Aktuelle Umfrage: Deutsche sorgen sich um den Sozialstaat
VON J. HORN UND D. SCHÜLBE - zuletzt aktualisiert: 07.04.2011 - 19:28Düsseldorf (RPO). Höhere Steuern, weniger Sozialleistungen: In Deutschland geht es bergab mit dem Sozialstaat - dieser Ansicht ist zumindest eine Mehrheit der Bundesbürger. Viele rechnen zudem damit, dass der soziale Zusammenhalt in der Gesellschaft künftig abnimmt, wie eine Infas-Umfrage für die Bertelsmann Stiftung ergab.
Mehr als 60 Prozent rechnen demnach damit, dass sich zum Beispiel das Niveau der gesetzlichen Renten- und Krankenversicherung in Zukunft verschlechtern wird. 63 Prozent der Befragten glauben, dass die Einkommensunterschiede in den kommenden Jahren größer werden. Nur 16 Prozent erwarten eine positive Entwicklung in dieser Frage. Rund 50 Prozent bangen der Entwicklung der gesetzlichen Pflege- und Arbeitslosenversicherung entgegen. Bei der Steuer- und Abgabenlast erwartet die große Mehrheit der Befragten (78 Prozent) im Jahr 2020 ein deutlich höheres Niveau.
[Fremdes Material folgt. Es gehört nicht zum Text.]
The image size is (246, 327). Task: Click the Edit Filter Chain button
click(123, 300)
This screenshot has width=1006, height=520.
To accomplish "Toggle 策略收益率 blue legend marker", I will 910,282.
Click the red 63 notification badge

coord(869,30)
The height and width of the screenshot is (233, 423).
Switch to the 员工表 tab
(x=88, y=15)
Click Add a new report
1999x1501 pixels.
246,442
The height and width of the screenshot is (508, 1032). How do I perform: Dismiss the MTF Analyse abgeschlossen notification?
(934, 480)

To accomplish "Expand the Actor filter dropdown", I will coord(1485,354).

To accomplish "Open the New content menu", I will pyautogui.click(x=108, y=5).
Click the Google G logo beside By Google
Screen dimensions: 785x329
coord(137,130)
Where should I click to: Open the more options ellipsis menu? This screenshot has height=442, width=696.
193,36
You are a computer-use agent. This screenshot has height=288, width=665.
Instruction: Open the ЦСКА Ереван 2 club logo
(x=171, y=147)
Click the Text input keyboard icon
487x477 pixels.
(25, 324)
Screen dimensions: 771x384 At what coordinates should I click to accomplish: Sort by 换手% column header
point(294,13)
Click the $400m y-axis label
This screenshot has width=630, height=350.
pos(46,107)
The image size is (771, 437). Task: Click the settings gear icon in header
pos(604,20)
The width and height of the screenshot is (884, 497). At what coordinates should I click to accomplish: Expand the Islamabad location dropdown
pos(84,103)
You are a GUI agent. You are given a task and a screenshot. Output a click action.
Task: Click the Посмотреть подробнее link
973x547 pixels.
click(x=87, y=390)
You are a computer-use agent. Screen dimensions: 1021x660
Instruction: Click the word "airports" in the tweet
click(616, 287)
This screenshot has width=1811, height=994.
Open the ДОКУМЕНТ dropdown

Und das betrifft nicht nur die Allgemeinheit, wie die Befragten glauben, sondern hat auch Auswirkungen auf die eigene Zukunft. Immerhin 42 Prozent erwarten, dass die individuellen Aufstiegschancen schlechter werden. Die soziale Marktwirtschaft sehen dennoch derzeit mehr als 70 Prozent in Deutschland verwirklicht.
Wirtschaft ist ein Lichtblick
Aber nicht nur die Zukunft sieht düster aus. Im Schnitt sagt jeder Zweite, dass soziale und gesundheitliche Leistungen heute schon zu Wünschen übrig lassen. In der Verantwortung für die heutige und auch die künftige Misere sehen 90 Prozent der Deutschen den Staat. Allerdings nicht ausschließlich, auch jeder Einzelne sei gefordert, sich um die soziale Sicherheit zu kümmern.
Auch der soziale Zusammenhalt löst beim Blick in die Zukunft Skepsis aus. Mehr als 50 Prozent der Befragten sind der Meinung, dass sich der Zusammenhalt abschwächen wird.
In der Umfrage wird aber nicht nur schwarz gesehen: Die Wirtschaft wird sich in den nächsten zehn Jahren positiv entwickeln, sagen mehr als 40 Prozent der Befragten. Lediglich 19 Prozent glauben das nicht. Ein stärkeres Wirtschaftswachstum erwarten 38 Prozent. Bis 2020 wird nach Ansicht der Befragten die internationale Wettbewerbsfähigkeit deutscher Unternehmen steigen. Genau so viele gehen auch von einem stärkeren Wachstum aus.
Die meisten sehen den Staat in der Pflicht
Trotz der oft beklagten Defizite im deutschen Bildungssystem glauben 41 Prozent an eine größere Leistungsfähigkeit der Schüler im internationalen Vergleich im Jahr 2020. Nur 18 Prozent denken, das Leistungsniveau werde sinken.
In Fragen der sozialen Sicherheit sehen fast alle Befragten (93 Prozent) den Staat in der Pflicht. Allerdings geben zugleich 92 Prozent an, dass sich auch jeder Einzelne einbringen müsse. Eine wichtige Rolle bei der sozialen Sicherheit weisen die Deutschen den Arbeitgebern und den Familien (jeweils 85 Prozent) zu. Weniger wichtig wird die Rolle der Gewerkschaften (63 Prozent) sowie der Kirchen und Wohlfahrtsverbände (46 Prozent) eingeschätzt.
Die Umfrage wurde vom Infas-Institut vom 2. bis 27. März unter 1000 Personen ab 18 Jahren durchgeführt.